Once you have found the line with "Open the Огурец (с Кожурой) link" in the records below, retype it and every line after it to the end exactly, with no pictures and nothing more.

________________

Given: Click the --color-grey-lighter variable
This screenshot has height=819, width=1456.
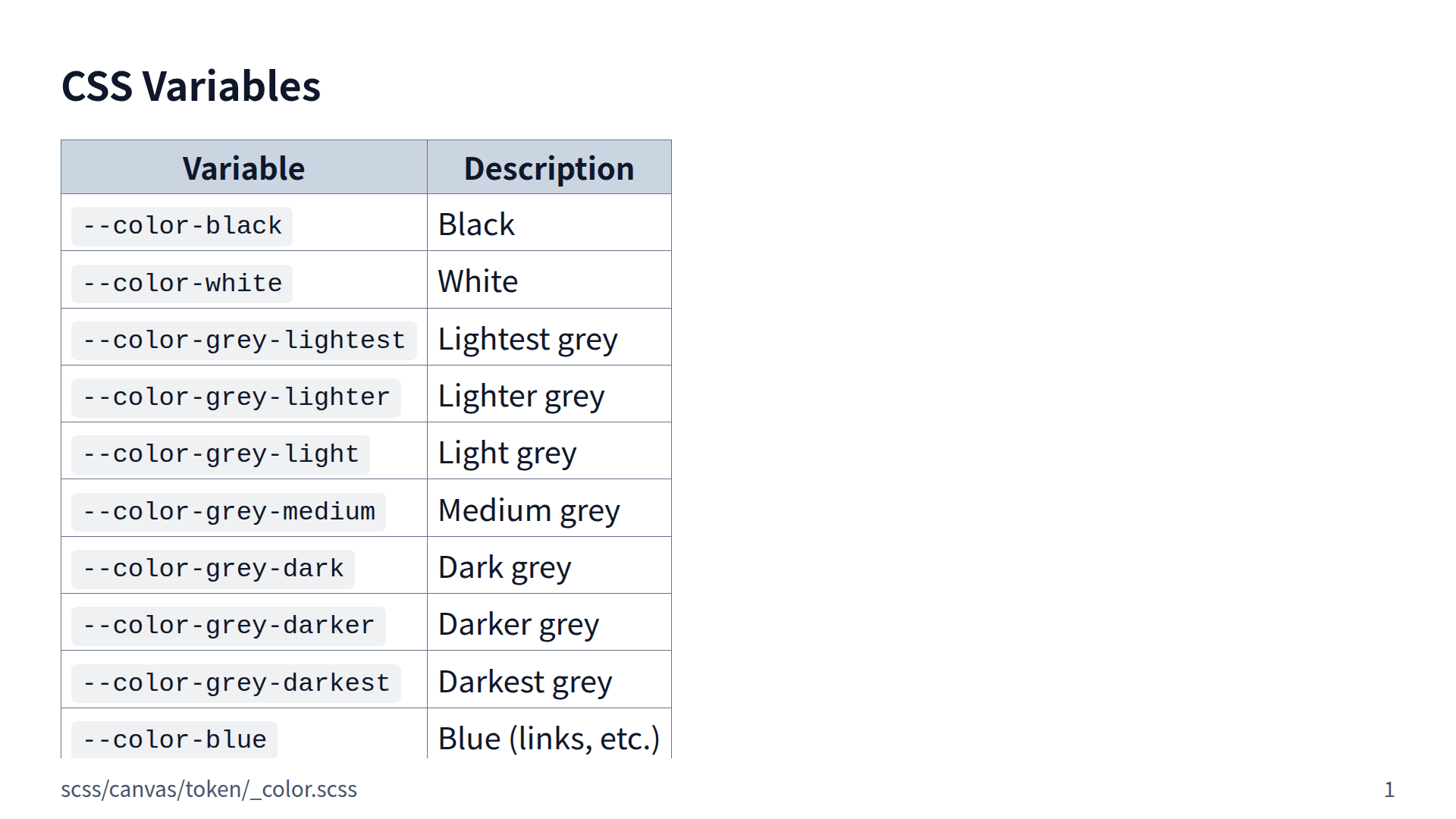Looking at the screenshot, I should [236, 397].
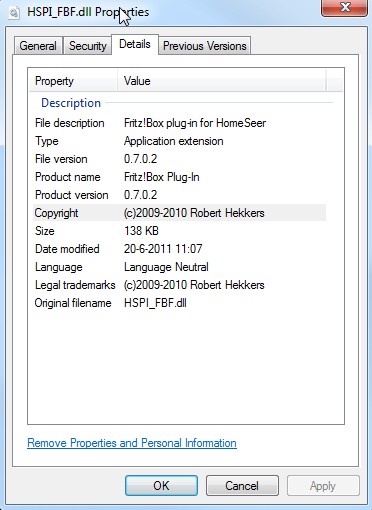Open the Security tab
Screen dimensions: 372x510
(x=87, y=46)
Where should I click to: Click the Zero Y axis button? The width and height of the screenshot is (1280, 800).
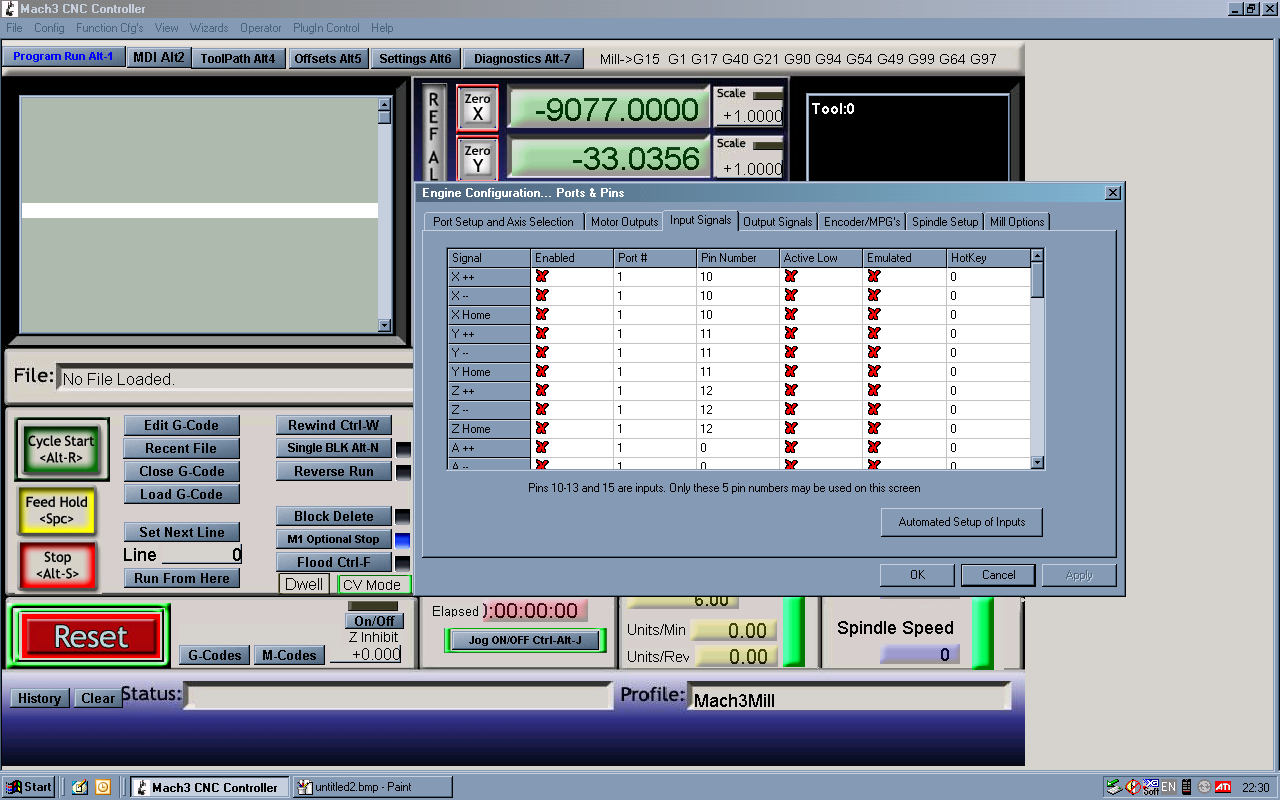pyautogui.click(x=477, y=159)
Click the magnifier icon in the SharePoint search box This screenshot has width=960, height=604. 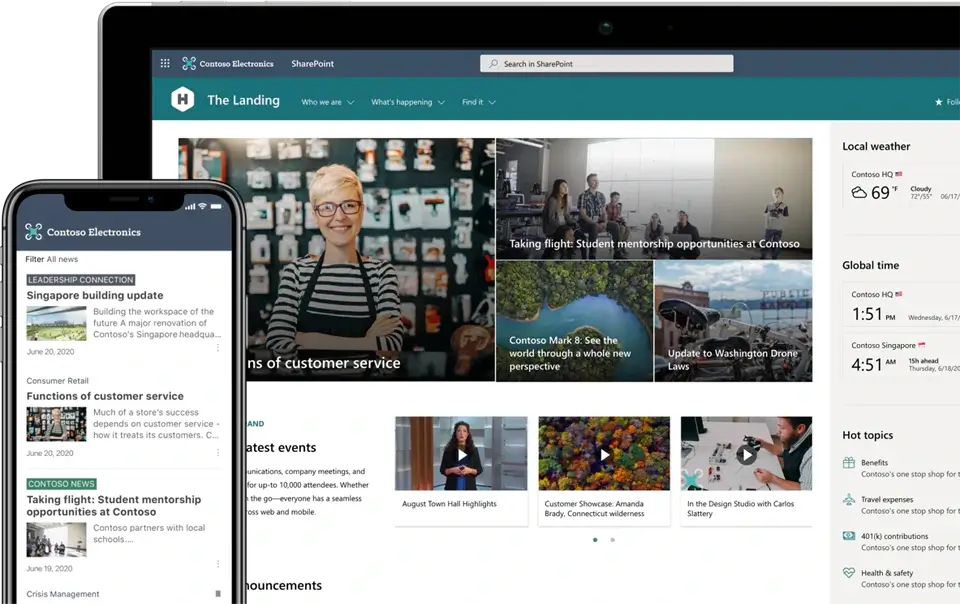click(x=493, y=62)
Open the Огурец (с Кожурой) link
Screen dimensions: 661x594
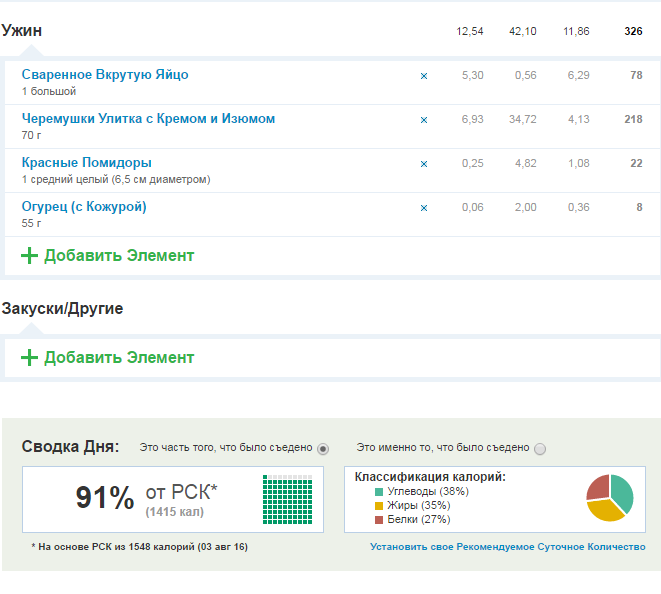tap(84, 207)
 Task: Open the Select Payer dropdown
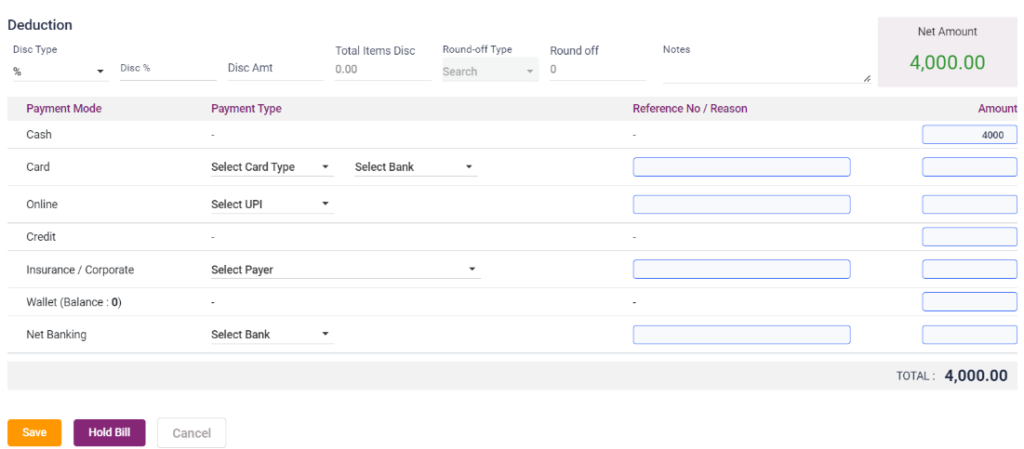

________________

### Written response:
Open the Огурец (с Кожурой) link
Screen dimensions: 661x594
tap(84, 207)
 Task: Open the Select Payer dropdown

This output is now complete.